━━━ Provided text ━━━
Joseph Gordon-Levitt wrote, directed and plays the title role in Don Jon, a film about a young man who earned his nickname through his polished routine of bedding beautiful women. But Jon also spends hours online looking at pornography, and he admits that he prefers pornography to sex with actual women.
Jon’s routine is predictably interrupted when he meets Barbara, played by Scarlett Johansson. Barbara is not about to fall into bed with Jon. She withholds sex and uses it as a tool to shape Jon into her perfect boyfriend.
But the film veers away from being a romantic comedy: Don Jon is not about a pornography addict saved by a good woman. It’s about the unhealthy collision of two people who are ready only for severely broken relationships. Jon’s addiction to pornography crashes into the ideals of a pampered princess; Barbara, like Jon, seems unable to grapple with reality.
Pitch-perfect performances by Gordon-Levitt and Johansson keep the film off the soapbox. Jon is enraptured by Barbara until she finally gets into his bed, after which he is immediately drawn back to pornography. Barbara likewise cannot love the actual Jon; instead, she loves an image of him that coincides with an image of herself.
The film portrays a world drenched in digital escapes from reality. As Jon searches for just the right clip, where he can sort his escapist preferences by hair color and cup size, his grip on reality and his capacity for love diminishes.
The film offers insight into the bleakness of a fantasy world that is present not only in pornography but also in manifold other areas of life, including the romance movies Barbara adores—movies that Jon disdains because they are not real. “Everyone knows it’s fake, but they watch it like it’s real life,” he says, unaware of how this insight applies to his own life.
The emptiness of a fake world is present in the over-the-top princess birthday party that Barbara’s family throws for a little girl and in Jon’s routine at the gym, where he grits his teeth, reciting lines of the Lord’s Prayer as he seeks to make his body into something women will desire.
Jon’s isolation is present even in his friendships, which revolve around alcohol and pickups. Jon loves his family but scarcely communicates with them: his sister sits mute, bound to her cell phone, and Sunday dinners at his parents’ house after church involve watching football games on the big screen TV instead of family connections.
This isolation extends to Jon’s connection to church, portrayed here as ethnic, working-class Catholic. Jon never fails to show up at church to sit next to his family, but church never connects to his humanity and his need.
Redemption comes when Jon discovers a way of being in relationship that does not flinch from reciprocity and vulnerability. Other areas of his life are redeemed as well. He goes to the gym and skips the weight room in favor of a basketball game. He spends time with his friends at a pizza place instead of a bar. His sister finally puts down her cell phone to affirm the changes in Jon’s life. His parents speak a bit of truth, too, and the television gets turned off.
The one area of life that seems untouched by Jon’s redemption is church. When Jon goes to confession and does not provide his usual report on using pornography but instead reveals with some enthusiasm that he has changed, he is assigned the same penance as always. Jon’s plea for the priest to explain how he comes up with the number of Hail Marys and Our Fathers to recite goes unanswered.
Don Jon diagnoses the epidemic of pornography as a symptom of diseased relationships in a world that privileges polished images over human truths, a world in which human bodies are sacrificed on the altar of consumer capitalism. Though Jon’s church has nothing to say to this world, the church of Jesus Christ has a lot to say to it—and it has an alternative vision of bodies as a “living sacrifice” (Rom. 12:1) to God that brings healing, life and relationship.
━━━ Input data ━━━
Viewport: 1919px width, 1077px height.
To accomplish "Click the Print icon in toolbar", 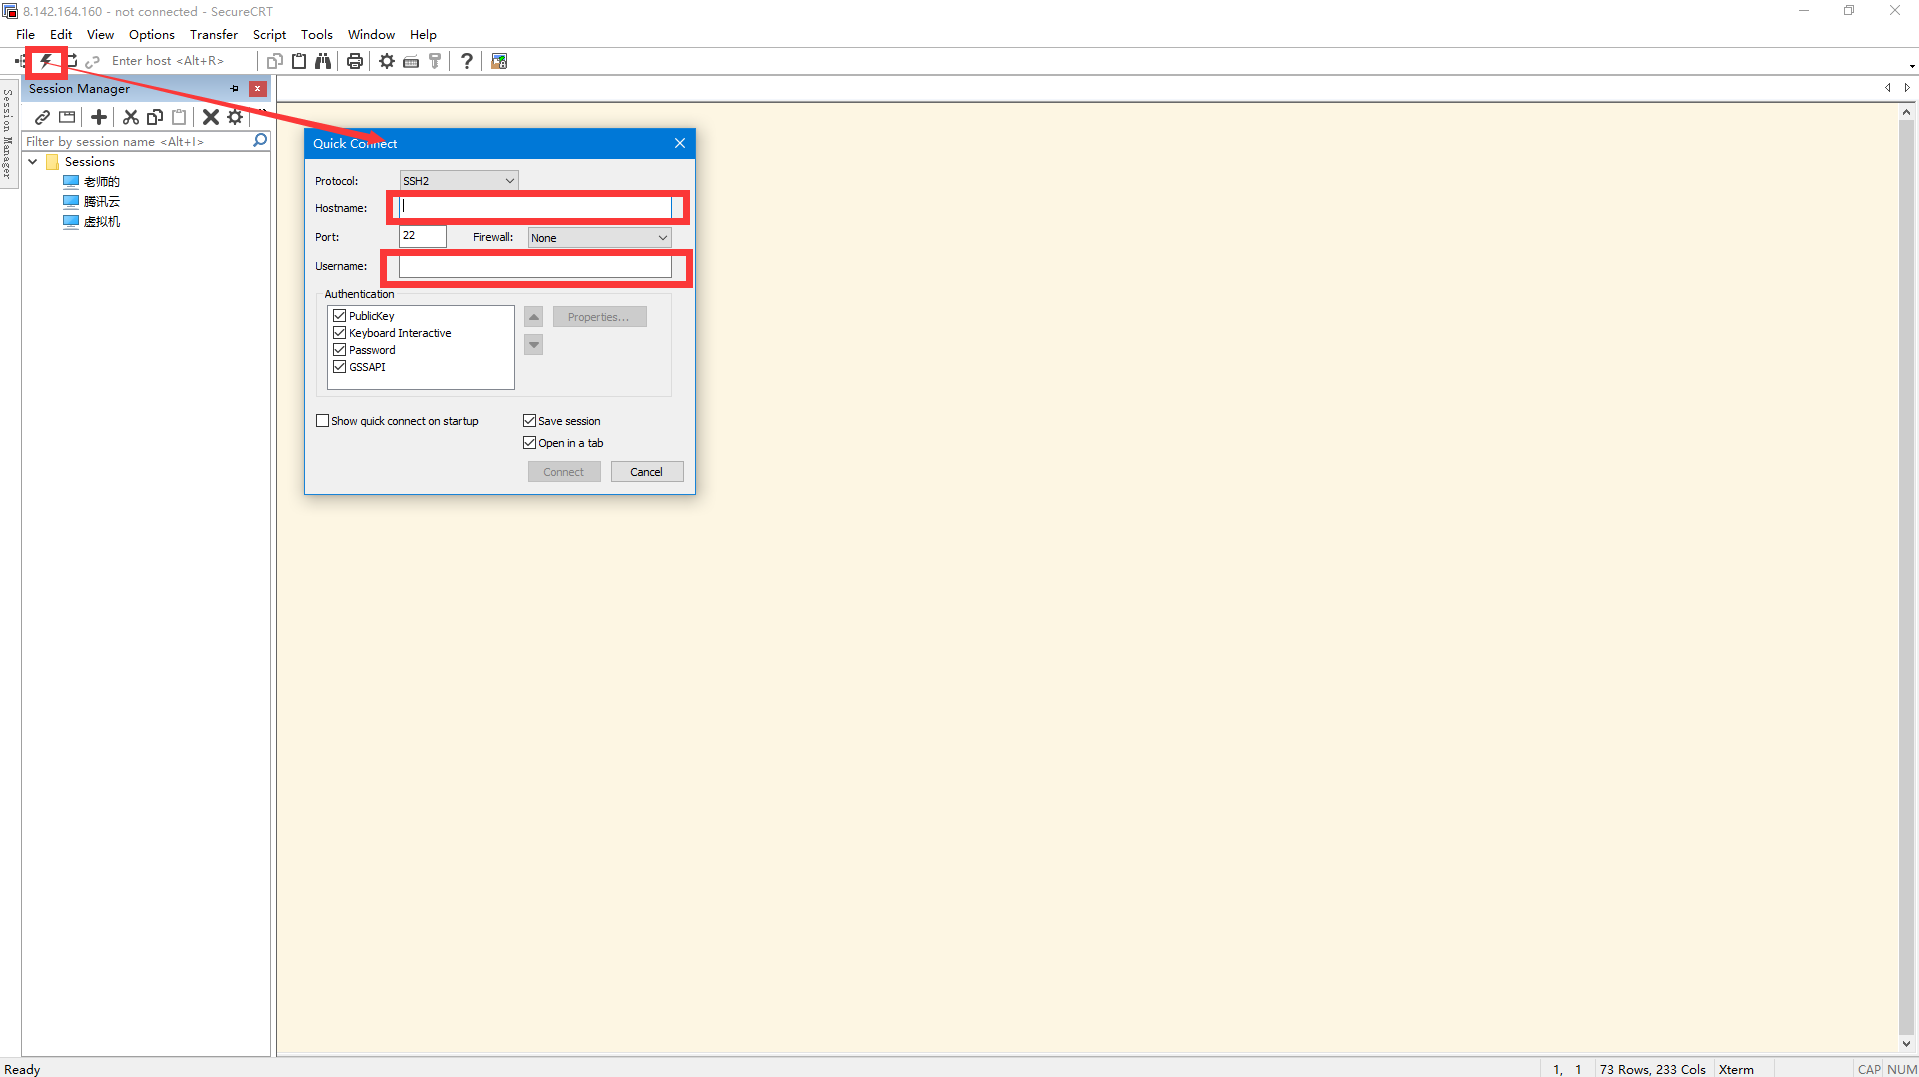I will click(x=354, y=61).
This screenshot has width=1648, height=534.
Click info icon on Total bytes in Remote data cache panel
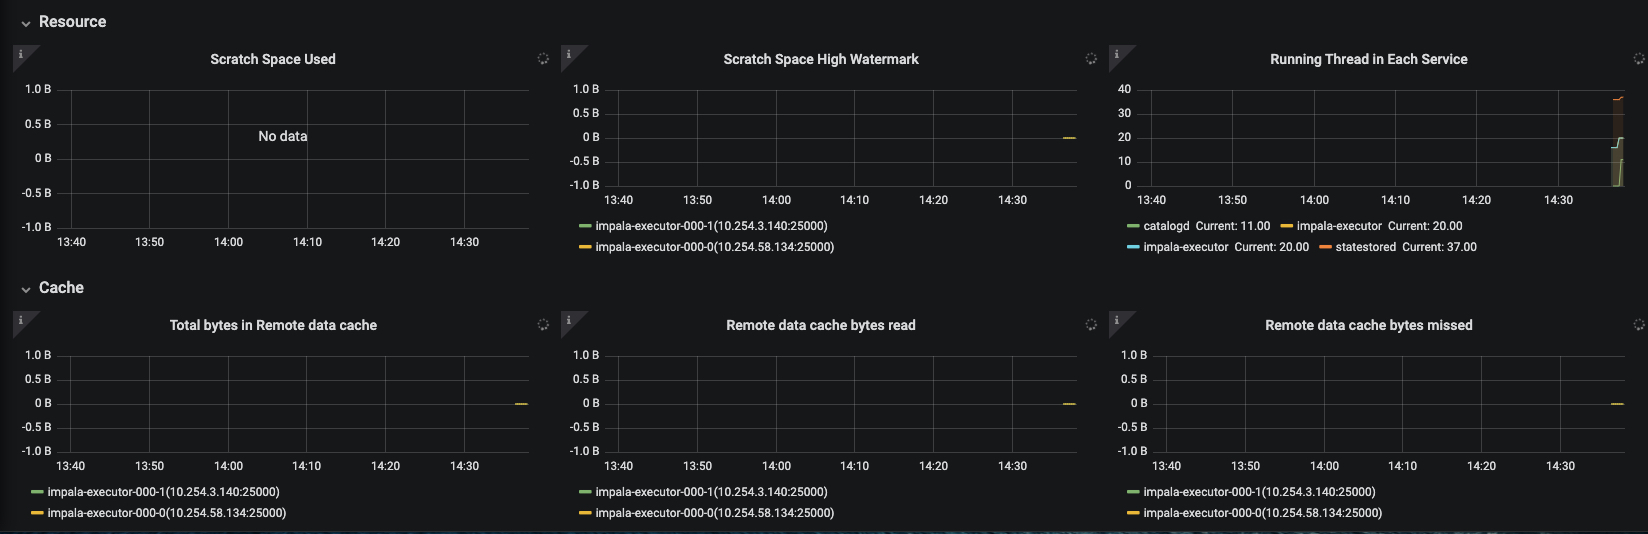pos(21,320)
━━━
━━━ Input data ━━━
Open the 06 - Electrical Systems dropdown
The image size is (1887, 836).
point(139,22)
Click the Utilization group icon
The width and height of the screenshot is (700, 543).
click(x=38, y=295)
━━━
The task: Copy out the Don Jon review above word for word, from "But the film" down to "grapple with reality.".

Written solution:
But the film veers away from being a romantic comedy: Don Jon is not about a pornography addict saved by a good woman. It’s about the unhealthy collision of two people who are ready only for severely broken relationships. Jon’s addiction to pornography crashes into the ideals of a pampered princess; Barbara, like Jon, seems unable to grapple with reality.